Sally J. Taylor

After nursing a whopper of a hangover on Monday following a wild Wall Street party earlier this year, investors on Tuesday climbed back into the stock market game.

The Dow rose 288.36 to 7,827.43 in its second-biggest point gain ever, cutting into Monday’s 512-point loss.

Even with the gain, the Dow remains 81 points below the starting point for the year and 16.2 percent below the record 9,337.97 set on July 17.

Stocks of local interest such as casinos and ski resorts are along for the same ride.

Tim Buscher of First Allied Securities compared the local impact of Wall Street’s ups and downs to powerful tidal surges.

“When selling hits, it’s taking everything with it. Like when the tide goes out it takes everything with it,” said Buscher, who has watched the Wall Street tides for about 13 years. “When it comes back in, expect (local stocks) to come in with it.”

Buscher “completely disagrees” with predictions of the arrival of a bear market, the term applied to a prolonged downturn in stock prices.

“A lot of individual stocks have already gone through their own bear markets,” he said. “If anything, they are at or near the end of most of their bear markets.”

A correction is defined as stocks going down 20 percent. The recent declines carried stocks 19.62 percent lower than the all-time high.

“Trading almost one billion shares in one day and having a meltdown the last four days is not just a minor correction,” Jeff Seidel of Seidel Securities and Insurance Agency said. “It’s a major chink in the armor.”

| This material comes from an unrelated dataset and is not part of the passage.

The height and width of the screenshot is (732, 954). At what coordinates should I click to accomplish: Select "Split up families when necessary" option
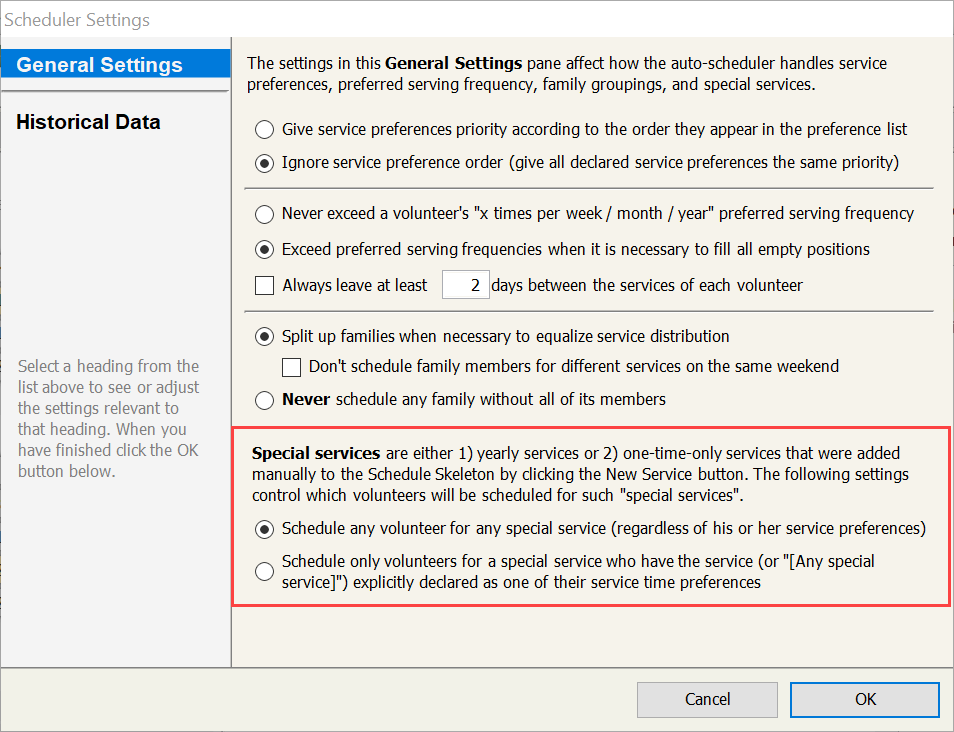pyautogui.click(x=264, y=337)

On the other hand, Seidel’s not ready to cry “bear” either.

“If Japan, South Korea and Russia can resolve their economic problems, we’re in a correction,” Seidel said. “If not, we’ll have a bear market.”

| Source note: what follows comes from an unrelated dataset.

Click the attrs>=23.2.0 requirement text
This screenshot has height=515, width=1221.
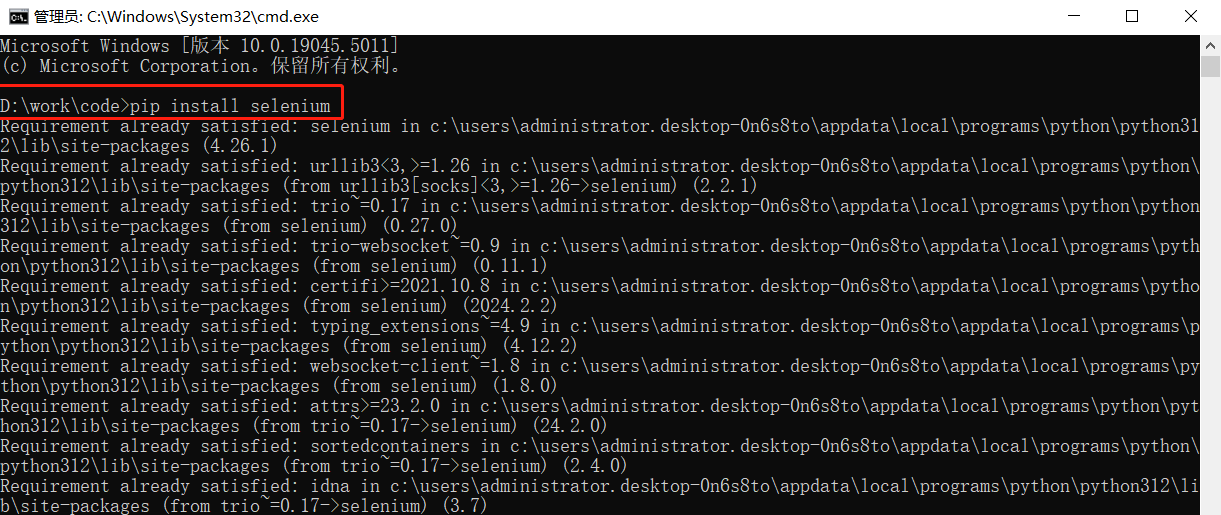coord(376,406)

Other signs to look for, he said, include whether or not the Federal Reserve lowers interest rates, which he considers a good omen but is not sure whether it will eventually happen.

That would put “interest rates at a 40-year low,” said Seidel, a 15-years investment advisor.

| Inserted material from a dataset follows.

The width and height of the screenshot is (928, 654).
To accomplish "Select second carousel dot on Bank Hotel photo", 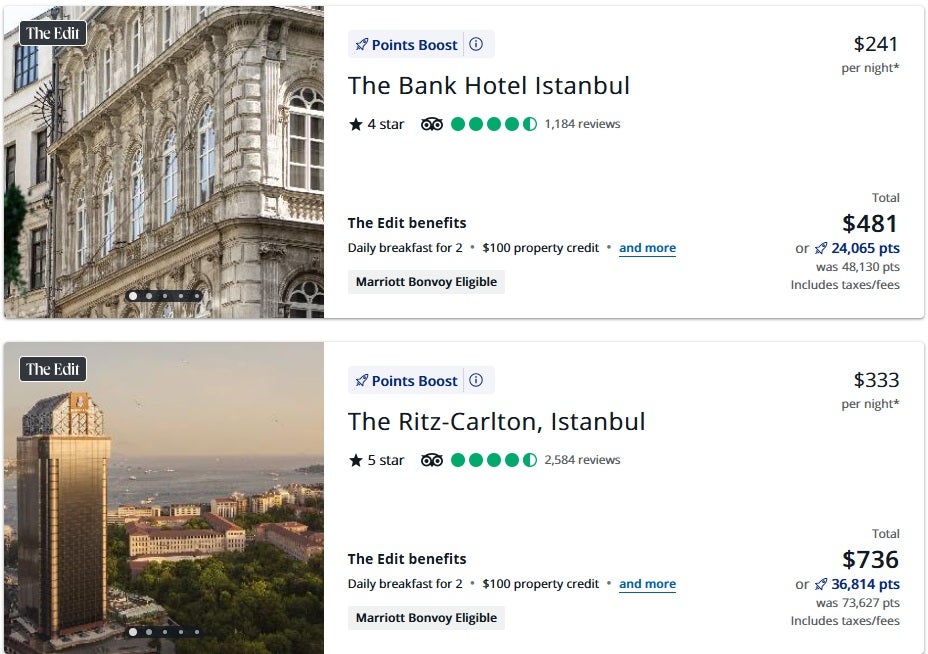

Buscher agrees that a cut in interest rates would be a good sign, and he considers it a real possibility.

By next week, Buscher feels professional money managers will come back into the market to take advantage of bargains. While not recommending that the average investor go bargain hunting, Buscher’s company is slowly investing to take advantage of low prices – at least for clients emotionally and financially able to handle the uncertainty.

“There are very good companies at very good values once again,” Buscher said.

Seidel is suggesting a more cautious approach to current events, although he still considers the stock market a good investment.

“If you’re going to buy, don’t use your mortgage money,” he said. “Go very cautiously.

“I’m not advising people to sell either,” he said, noting that his own clients who needed to sell already had done so.

For others, Seidel recommends investors “hold tight.”

Bear or correction, this week could temper the wild Wall Street parties of recent months.

“There’s a generation of investors who think 20 percent on a return is normal,” Seidel said. “They need to realize 9.86 percent (based on research of the market since 1929) is more reasonable.

“Get used to it folks. This is the way it is.”